[SPARK-26161][SQL] Ignore empty files in load #23130

MaxGekk · 2018-11-24T17:54:52Z

What changes were proposed in this pull request?

In the PR, I propose filtering out all empty files inside of FileSourceScanExec and exclude them from file splits. It should reduce overhead of opening and reading files without any data, and as consequence datasources will not produce empty partitions for such files.

How was this patch tested?

Added a test which creates an empty and non-empty files. If empty files are ignored in load, Text datasource in the wholetext mode must create only one partition for non-empty file.

MaxGekk · 2018-11-24T17:58:37Z

@cloud-fan @HyukjinKwon Please, take a look at the PR.

SparkQA · 2018-11-24T21:29:39Z

Test build #99227 has finished for PR 23130 at commit b200a50.

This patch passes all tests.
This patch merges cleanly.
This patch adds no public classes.

sql/core/src/test/scala/org/apache/spark/sql/sources/SaveLoadSuite.scala

SparkQA · 2018-11-25T18:54:47Z

Test build #99239 has finished for PR 23130 at commit e7871f3.

This patch passes all tests.
This patch merges cleanly.
This patch adds no public classes.

cloud-fan · 2018-11-26T02:54:32Z

The code change LGTM. There is a mistake in PR description: we updated FileSourceScanExec not DataSourceScanExec. Let's also mention that this fixed a behavior change introduced by #22938 mistakenly.

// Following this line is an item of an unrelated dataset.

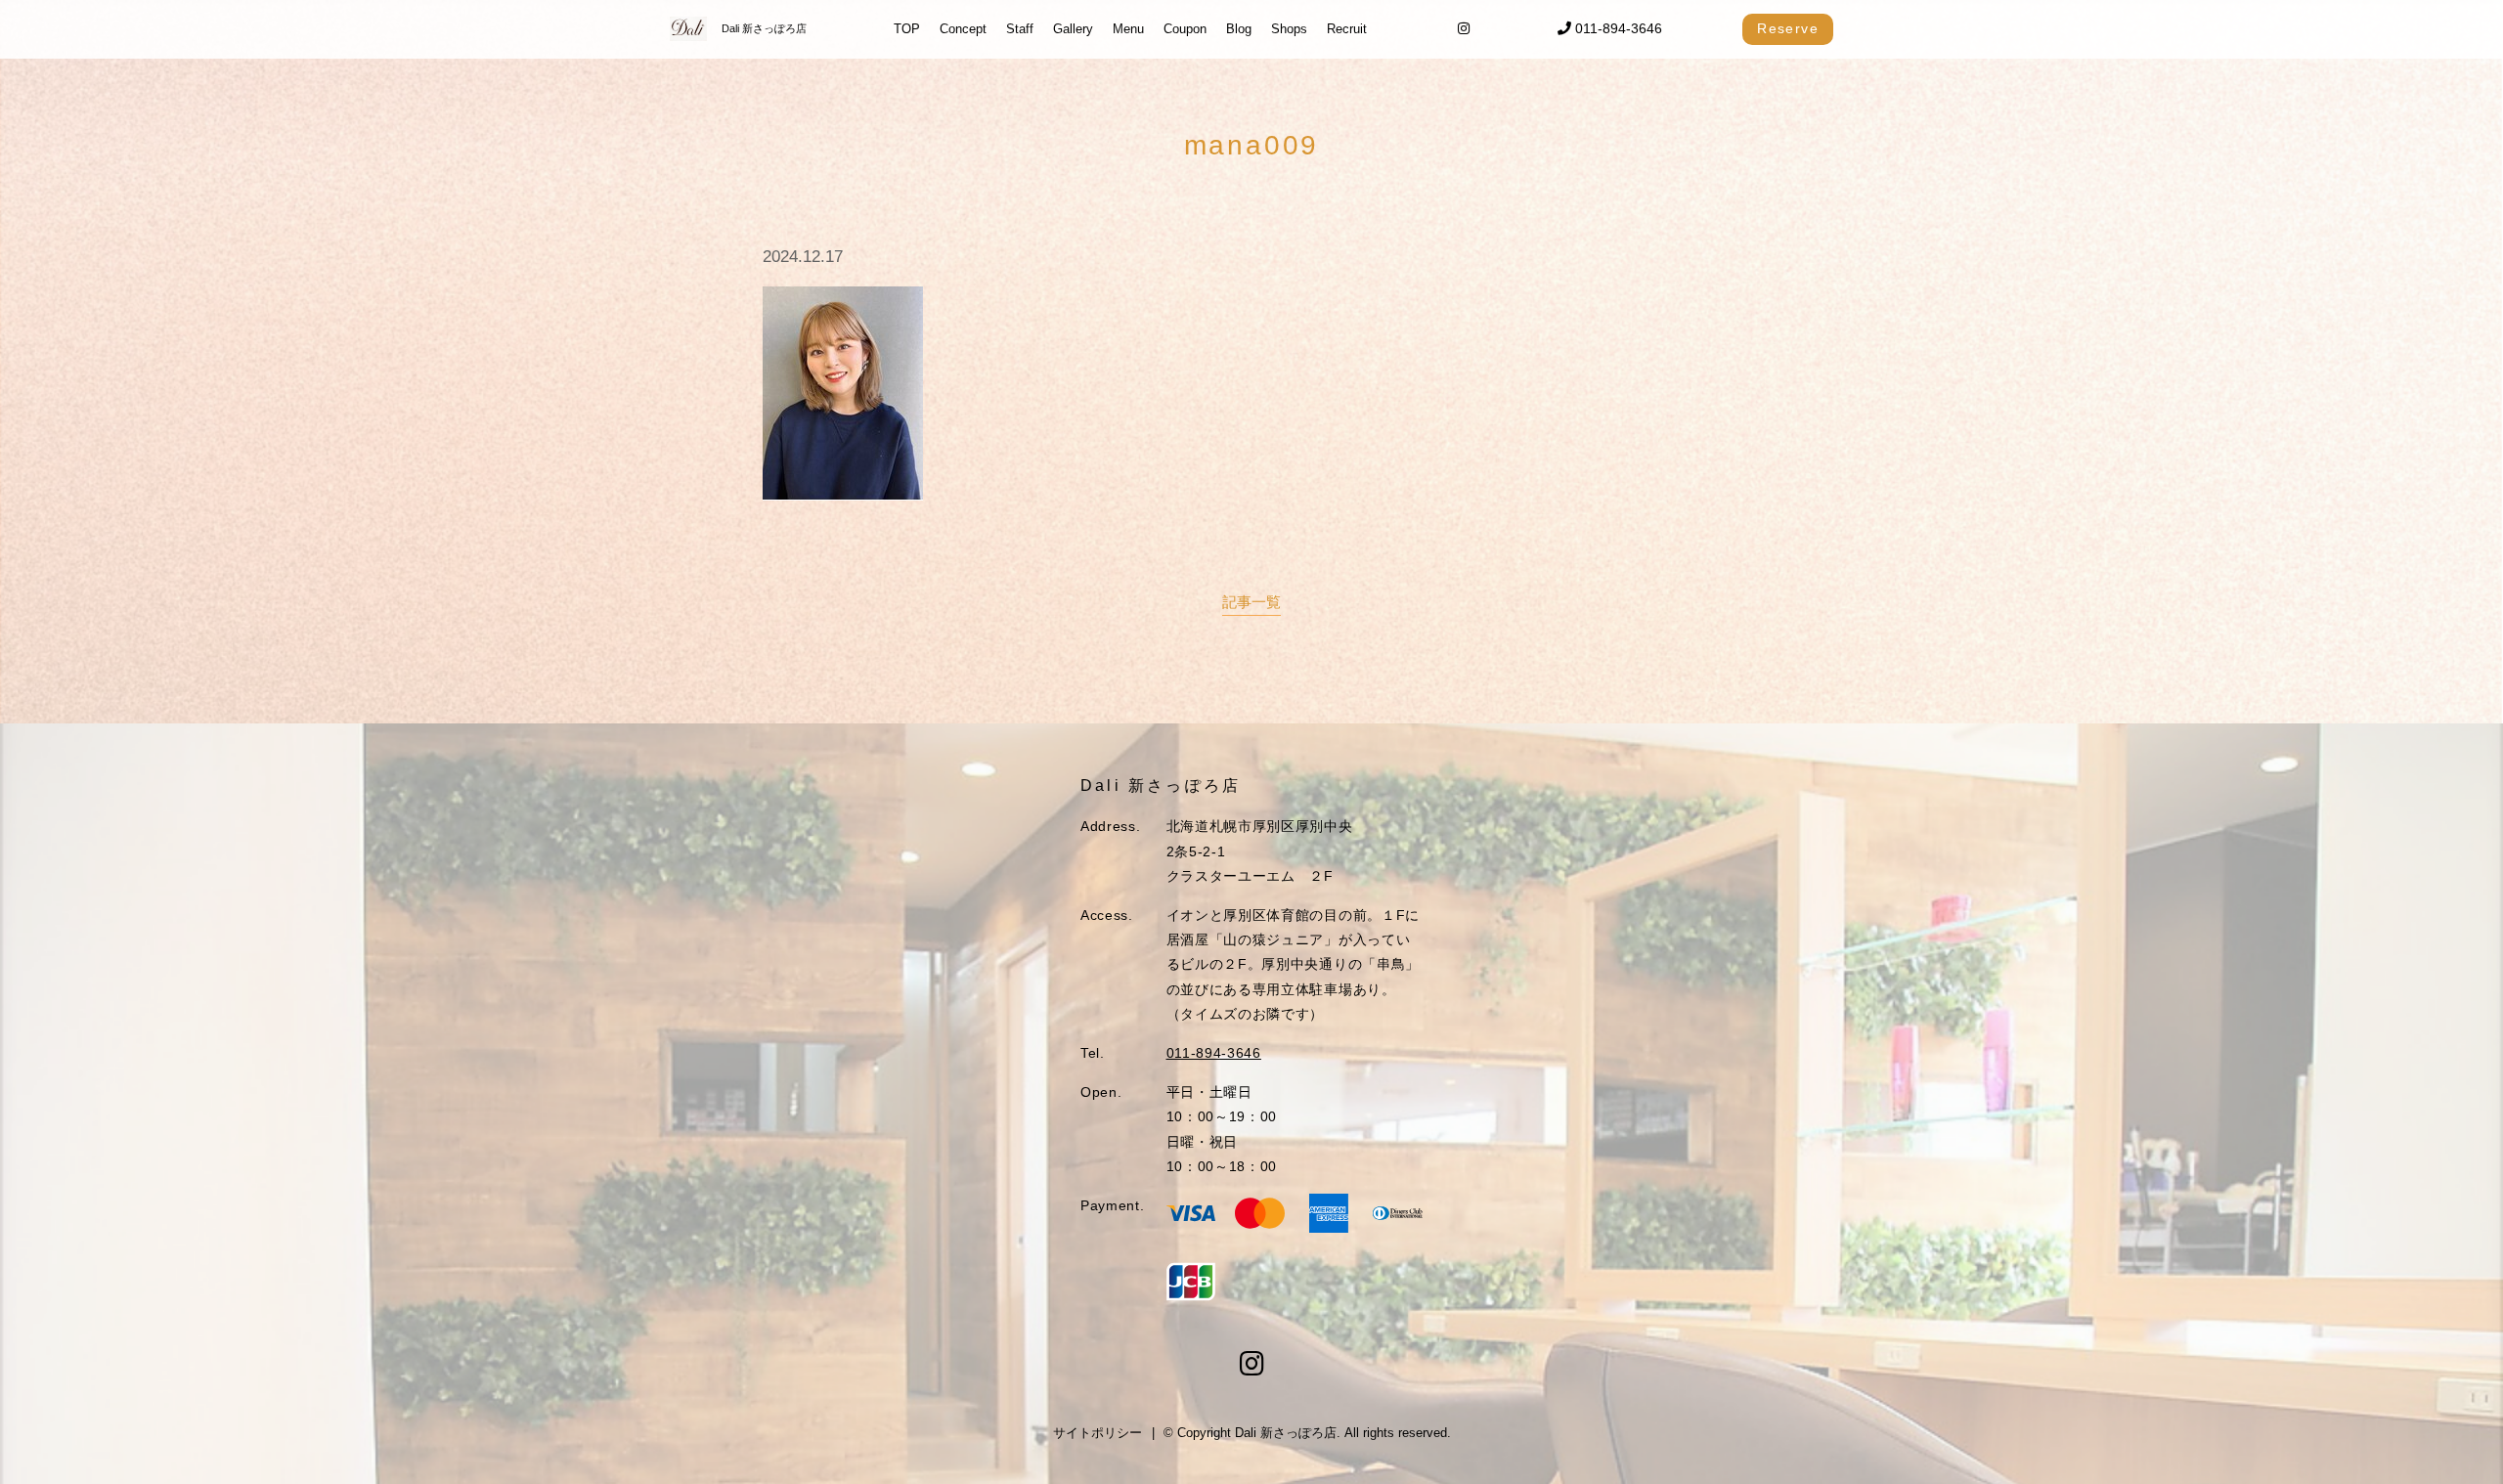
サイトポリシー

gatorsmile · 2018-11-26T06:37:48Z

sql/core/src/main/scala/org/apache/spark/sql/execution/DataSourceScanExec.scala

@@ -388,7 +388,7 @@ case class FileSourceScanExec(
    logInfo(s"Planning with ${bucketSpec.numBuckets} buckets")
    val filesGroupedToBuckets =
      selectedPartitions.flatMap { p =>
-        p.files.map { f =>
+        p.files.filter(_.getLen > 0).map { f =>


do the filtering inside the map?

Do we have a test case for this line?

do you mean changing filter...map... to flatMap? I don't have a strong preference about it.

The updated test cases and the new test case are for this change.

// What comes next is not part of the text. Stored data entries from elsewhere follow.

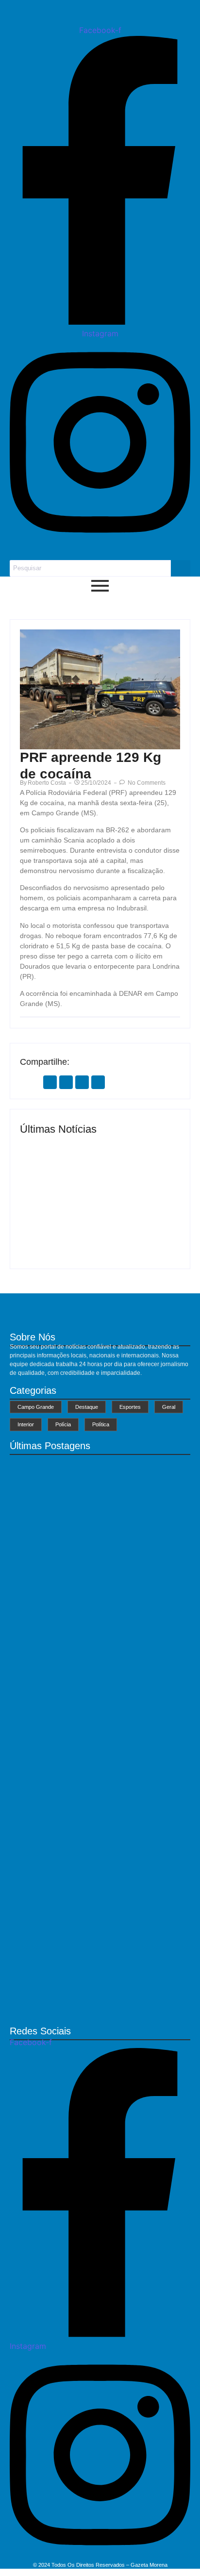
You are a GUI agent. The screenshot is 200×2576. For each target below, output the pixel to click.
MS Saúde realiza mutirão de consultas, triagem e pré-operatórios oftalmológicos (59, 1223)
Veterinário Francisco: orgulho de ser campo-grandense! (140, 1230)
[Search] (180, 568)
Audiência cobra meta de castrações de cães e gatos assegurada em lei (90, 1860)
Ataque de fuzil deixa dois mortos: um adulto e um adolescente (95, 2005)
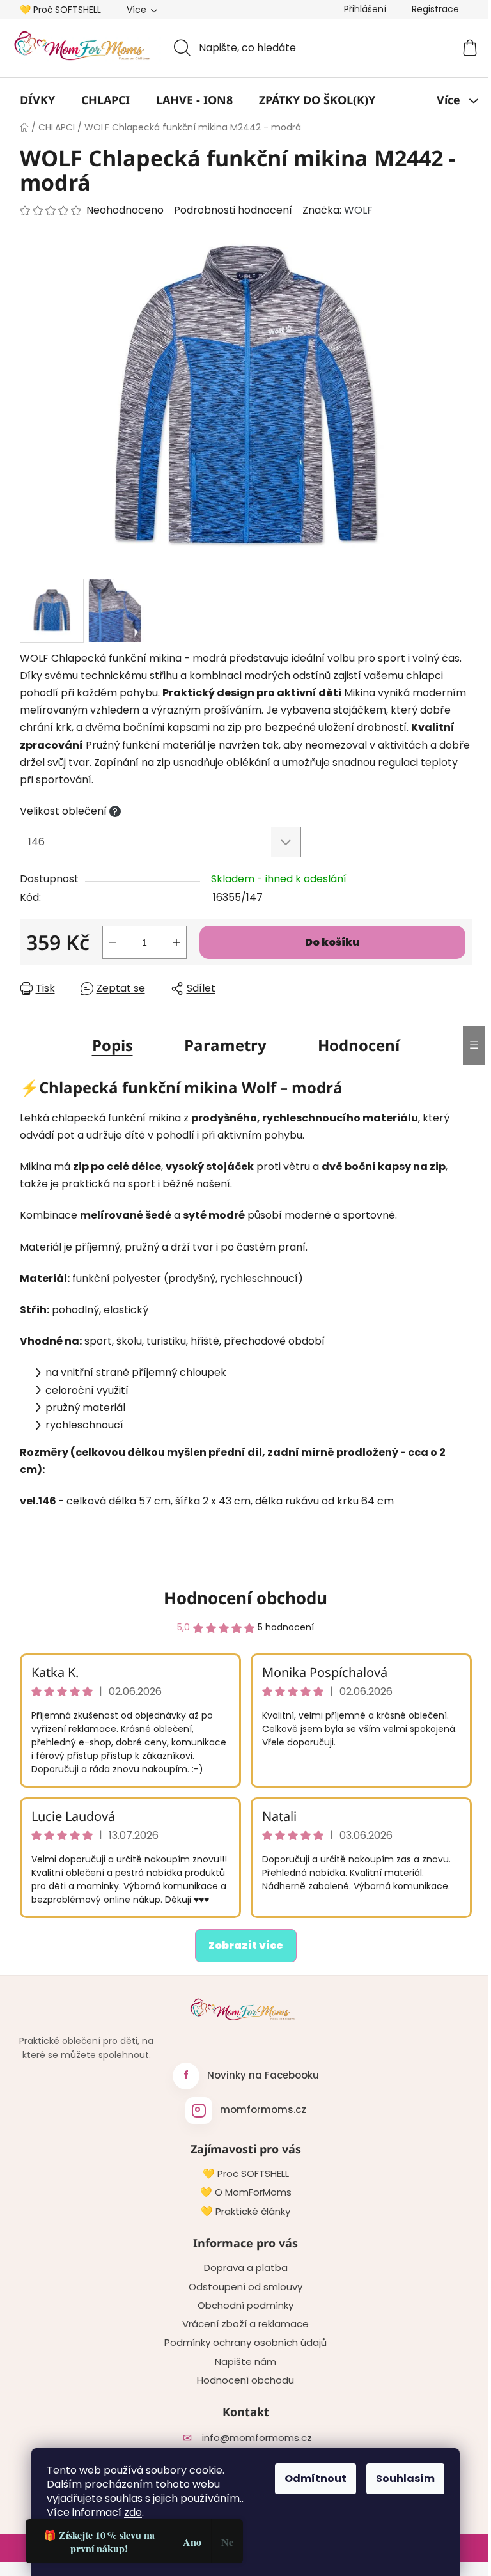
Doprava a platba (246, 2267)
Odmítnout (315, 2478)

I personally prefer filter + map as it's shorter and clearer. I don't know if one is faster; two transformations vs having to return Some/None. For a Dataset operation I'd favor one operation, but this is just local Scala code.

It's non-critical path in terms of performance. Should be okay.

This createBucketedReadRDD is for the bucket table, right?

yes, and the same change is also in createNonBucketedReadRDD

srowen · 2018-11-27T15:10:57Z

sql/core/src/test/scala/org/apache/spark/sql/sources/SaveLoadSuite.scala

+    withTempDir { dir =>
+      val path = dir.getCanonicalPath
+      Files.write(Paths.get(path, "empty"), Array.empty[Byte])
+      Files.write(Paths.get(path, "notEmpty"), "a".getBytes)


Nit for consistency: .getBytes(StandardCharsets.UTF_8)

srowen · 2018-11-27T15:11:29Z

sql/core/src/test/scala/org/apache/spark/sql/sources/SaveLoadSuite.scala

+      Files.write(Paths.get(path, "notEmpty"), "a".getBytes)
+      val readback = spark.read.option("wholetext", true).text(path)
+
+      assert(readback.rdd.getNumPartitions == 1)


Do we need 1 === ... to get the right assert message? it's tiny.

It seems expected value should be on right. I changed the order and got the following:

assert(123 === readback.rdd.getNumPartitions)

123 did not equal 1 ScalaTestFailureLocation: org.apache.spark.sql.sources.SaveLoadSuite at (SaveLoadSuite.scala:155) Expected :1 Actual :123

Current assert triggers correct message:

assert(readback.rdd.getNumPartitions == 123)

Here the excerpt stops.